------ Data to examine
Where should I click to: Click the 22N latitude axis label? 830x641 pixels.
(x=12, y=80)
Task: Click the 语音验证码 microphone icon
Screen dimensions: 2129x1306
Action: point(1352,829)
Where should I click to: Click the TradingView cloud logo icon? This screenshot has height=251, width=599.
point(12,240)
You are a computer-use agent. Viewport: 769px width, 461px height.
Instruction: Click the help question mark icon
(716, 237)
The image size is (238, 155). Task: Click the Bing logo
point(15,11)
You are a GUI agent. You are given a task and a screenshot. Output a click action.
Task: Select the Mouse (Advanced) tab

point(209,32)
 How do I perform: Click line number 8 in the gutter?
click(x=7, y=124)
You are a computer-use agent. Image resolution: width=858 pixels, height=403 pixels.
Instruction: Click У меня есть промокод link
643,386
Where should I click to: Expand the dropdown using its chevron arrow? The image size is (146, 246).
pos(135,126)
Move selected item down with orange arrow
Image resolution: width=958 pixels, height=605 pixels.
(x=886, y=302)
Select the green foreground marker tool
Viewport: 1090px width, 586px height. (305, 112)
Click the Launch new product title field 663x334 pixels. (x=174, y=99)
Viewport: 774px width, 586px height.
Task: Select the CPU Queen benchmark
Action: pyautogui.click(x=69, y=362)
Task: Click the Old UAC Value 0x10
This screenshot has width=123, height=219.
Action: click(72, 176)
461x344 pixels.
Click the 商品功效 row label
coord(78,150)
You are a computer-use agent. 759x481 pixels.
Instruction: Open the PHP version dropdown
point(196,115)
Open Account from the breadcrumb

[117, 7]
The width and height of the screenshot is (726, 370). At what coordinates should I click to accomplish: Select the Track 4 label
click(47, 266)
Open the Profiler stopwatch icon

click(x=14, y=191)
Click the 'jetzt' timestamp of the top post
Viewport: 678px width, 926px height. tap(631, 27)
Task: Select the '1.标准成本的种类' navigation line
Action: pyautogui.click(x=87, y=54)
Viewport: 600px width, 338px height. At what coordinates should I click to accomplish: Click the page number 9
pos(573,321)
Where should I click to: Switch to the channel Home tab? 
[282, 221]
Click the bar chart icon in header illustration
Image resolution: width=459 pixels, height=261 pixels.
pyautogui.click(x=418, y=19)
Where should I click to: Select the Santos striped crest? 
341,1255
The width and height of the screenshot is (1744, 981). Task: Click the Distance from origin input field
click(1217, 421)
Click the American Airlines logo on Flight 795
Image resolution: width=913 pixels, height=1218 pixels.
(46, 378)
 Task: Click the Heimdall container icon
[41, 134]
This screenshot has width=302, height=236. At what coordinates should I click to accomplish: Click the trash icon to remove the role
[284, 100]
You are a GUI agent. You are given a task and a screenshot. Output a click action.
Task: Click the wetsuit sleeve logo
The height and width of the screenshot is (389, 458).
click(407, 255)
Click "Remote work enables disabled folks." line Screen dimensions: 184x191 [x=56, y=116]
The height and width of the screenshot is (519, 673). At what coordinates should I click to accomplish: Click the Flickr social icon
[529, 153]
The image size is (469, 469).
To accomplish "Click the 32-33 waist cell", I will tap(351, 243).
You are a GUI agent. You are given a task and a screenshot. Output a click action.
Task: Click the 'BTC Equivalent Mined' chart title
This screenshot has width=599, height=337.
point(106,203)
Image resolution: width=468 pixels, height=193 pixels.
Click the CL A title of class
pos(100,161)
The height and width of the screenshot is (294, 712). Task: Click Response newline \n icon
------------
Exercise requirements –
An exact repeat of the lines from the one containing "Task: Click the wetsuit sleeve logo" through the final line of the entries is the whole answer.

Task result –
Task: Click the wetsuit sleeve logo
The height and width of the screenshot is (389, 458).
click(407, 255)
Click "Remote work enables disabled folks." line Screen dimensions: 184x191 [x=56, y=116]
The height and width of the screenshot is (519, 673). At what coordinates should I click to accomplish: Click the Flickr social icon
[529, 153]
The image size is (469, 469).
To accomplish "Click the 32-33 waist cell", I will tap(351, 243).
You are a GUI agent. You are given a task and a screenshot. Output a click action.
Task: Click the 'BTC Equivalent Mined' chart title
This screenshot has width=599, height=337.
point(106,203)
Image resolution: width=468 pixels, height=193 pixels.
Click the CL A title of class
pos(100,161)
The height and width of the screenshot is (294, 712). Task: Click Response newline \n icon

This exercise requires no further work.